Reading text START

Cars produced with irregular specifications during the Covid-19 pandemic are causing valuation issues as they start to appear on the used market, according to the Vehicle Remarketing Association (VRA).

Car industry supply chain issues during the pandemic meant cars produced at the time were often missing equipment that would otherwise have been included.

VRA industry trends committee chair Marcus Blakemore said that because of this, dealers and traders were now buying cars expecting them to meet certain equipment and specification levels, then finding key items were missing.

He said: “During the initial stages of the pandemic, there was massive supply chain disruption, especially around availability of microprocessors. As a result, manufacturers improvised on the production line, removing key items just to keep things moving.

“Depending on the manufacturer and model, there are all kinds of items omitted – heated seats, head-up displays, electric door mirrors, electric seats and more. Some cars were even built with analogue instrument clusters and clocks.”

Blakemore said that there was debate in the remarketing sector about how much this kind of de-contenting mattered to the valuation of a car, and that the effect seemed to vary from model to model.

He said: “We’re now in a phase where these cars are starting to leave their initial owners and come onto the used market, and are causing valuation issues among vendors, dealers and consumers.

“There is generally agreement in the used sector that few items of equipment add much value to any used car. However, if there is equipment that buyers are expecting missing, it does make a vehicle more difficult to sell.

Reading text END

_Things to do_
1. According to the article about cars built during the pandemic, what component was especially hard to get in the pandemic's initial stages?
2. Reproduce the article about cars built during the pandemic from "Cars produced with" up to and including "have been included.".
3. What comes next in the article about cars built during the pandemic? Write the next part, starting after its final sentence.
The data after this point is separate from the article about cars built during the pandemic.

Dataset START

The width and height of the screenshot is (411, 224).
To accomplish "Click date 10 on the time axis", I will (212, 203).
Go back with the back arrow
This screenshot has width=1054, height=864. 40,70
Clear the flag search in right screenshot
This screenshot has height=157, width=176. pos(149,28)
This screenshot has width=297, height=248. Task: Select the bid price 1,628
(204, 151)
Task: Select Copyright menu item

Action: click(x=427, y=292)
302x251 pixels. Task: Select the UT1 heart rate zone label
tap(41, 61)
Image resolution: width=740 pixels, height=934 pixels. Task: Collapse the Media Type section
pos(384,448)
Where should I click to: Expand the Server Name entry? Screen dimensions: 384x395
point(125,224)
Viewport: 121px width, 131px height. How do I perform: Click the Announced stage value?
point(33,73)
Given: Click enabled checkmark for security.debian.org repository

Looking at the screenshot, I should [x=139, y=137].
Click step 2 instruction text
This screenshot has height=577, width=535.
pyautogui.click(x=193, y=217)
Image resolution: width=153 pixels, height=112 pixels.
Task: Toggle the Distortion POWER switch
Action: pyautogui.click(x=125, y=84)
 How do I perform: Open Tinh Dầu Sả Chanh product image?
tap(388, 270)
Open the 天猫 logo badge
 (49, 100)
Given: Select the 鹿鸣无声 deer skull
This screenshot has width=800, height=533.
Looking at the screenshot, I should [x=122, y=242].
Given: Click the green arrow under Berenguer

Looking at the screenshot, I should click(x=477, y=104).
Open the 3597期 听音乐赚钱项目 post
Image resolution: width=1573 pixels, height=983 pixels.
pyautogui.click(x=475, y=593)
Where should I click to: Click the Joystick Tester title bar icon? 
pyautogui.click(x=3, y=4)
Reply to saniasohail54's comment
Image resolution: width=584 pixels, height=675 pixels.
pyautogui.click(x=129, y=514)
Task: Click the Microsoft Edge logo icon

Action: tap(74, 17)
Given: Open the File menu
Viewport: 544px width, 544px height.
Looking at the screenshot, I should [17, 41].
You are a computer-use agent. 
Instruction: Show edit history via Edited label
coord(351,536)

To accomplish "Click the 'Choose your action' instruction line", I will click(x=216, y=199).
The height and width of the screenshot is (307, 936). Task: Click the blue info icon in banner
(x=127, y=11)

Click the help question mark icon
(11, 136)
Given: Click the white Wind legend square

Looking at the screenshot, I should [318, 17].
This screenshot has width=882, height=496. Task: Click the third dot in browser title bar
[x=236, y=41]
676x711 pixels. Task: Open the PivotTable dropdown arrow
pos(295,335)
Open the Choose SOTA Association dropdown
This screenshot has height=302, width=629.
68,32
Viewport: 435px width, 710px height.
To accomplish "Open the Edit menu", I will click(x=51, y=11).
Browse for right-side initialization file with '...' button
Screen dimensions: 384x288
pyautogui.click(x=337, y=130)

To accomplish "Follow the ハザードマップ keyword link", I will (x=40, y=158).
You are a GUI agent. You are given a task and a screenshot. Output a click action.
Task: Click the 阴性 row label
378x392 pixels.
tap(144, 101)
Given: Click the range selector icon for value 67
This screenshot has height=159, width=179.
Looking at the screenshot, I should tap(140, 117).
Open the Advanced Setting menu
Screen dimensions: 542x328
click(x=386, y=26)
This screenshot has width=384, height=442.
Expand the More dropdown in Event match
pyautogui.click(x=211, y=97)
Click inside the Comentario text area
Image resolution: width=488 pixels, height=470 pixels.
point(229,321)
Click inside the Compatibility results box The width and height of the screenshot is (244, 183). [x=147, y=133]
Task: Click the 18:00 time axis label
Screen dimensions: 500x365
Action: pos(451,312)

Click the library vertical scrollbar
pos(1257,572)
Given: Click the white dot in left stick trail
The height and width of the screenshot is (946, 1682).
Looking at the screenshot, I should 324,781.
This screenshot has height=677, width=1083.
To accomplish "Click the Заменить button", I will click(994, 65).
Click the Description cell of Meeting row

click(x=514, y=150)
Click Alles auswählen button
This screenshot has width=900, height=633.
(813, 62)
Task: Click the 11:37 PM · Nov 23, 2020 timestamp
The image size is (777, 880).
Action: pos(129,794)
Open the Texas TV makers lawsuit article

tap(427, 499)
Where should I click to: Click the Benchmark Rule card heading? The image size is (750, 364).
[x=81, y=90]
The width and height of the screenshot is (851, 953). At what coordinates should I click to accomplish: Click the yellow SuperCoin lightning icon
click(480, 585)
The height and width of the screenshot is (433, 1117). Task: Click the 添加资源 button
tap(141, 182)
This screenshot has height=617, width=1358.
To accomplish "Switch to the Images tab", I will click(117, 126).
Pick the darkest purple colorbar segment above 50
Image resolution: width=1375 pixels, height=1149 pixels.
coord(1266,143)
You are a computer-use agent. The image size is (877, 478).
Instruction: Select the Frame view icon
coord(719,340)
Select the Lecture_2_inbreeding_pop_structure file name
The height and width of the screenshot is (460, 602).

Dataset END

_Answers for the exercise_
1. Microprocessors.

2.
Cars produced with irregular specifications during the Covid-19 pandemic are causing valuation issues as they start to appear on the used market, according to the Vehicle Remarketing Association (VRA).

Car industry supply chain issues during the pandemic meant cars produced at the time were often missing equipment that would otherwise have been included.

3.
“For example, if you’re trying to retail a prestige car at three years old that doesn’t have heated seats, it’s probably going to stick around on your stock list for a while.

“So much stock is bought ‘blind’ by dealers and traders in 2024, most don’t realise they have bought a Covid car of this type until it arrives and starts going through their inspection process. The question is what to do at that point? Is the buyer able to request some kind of discount? Should they return the car? Can the specification problem be resolved?”

Blakemore added that further confusion was caused by the fact that little data was available about these cars. He said few manufacturers having kept detailed records covering the ways in which cars were de-contended.

He said: “We’ve had conversations with franchise dealers who have looked at their databases and insisted that models with certain specifications just can’t exist, when we’ve had the car in front of us. 

“These kinds of gaps mean the valuation companies can’t access reliable date. Even in situations where a vehicle is sold and clearly marked as having a compromised specification, there is little guidance available on what it is worth.

“There are no easy answers to the questions that these vehicles raise but we are highlighting the fact this is happening in the hope that we can at least promote some dialogue. At present, this is a relatively small but annoying problem but as more of these cars enter the remarketing cycle, it’ll become more of an issue.”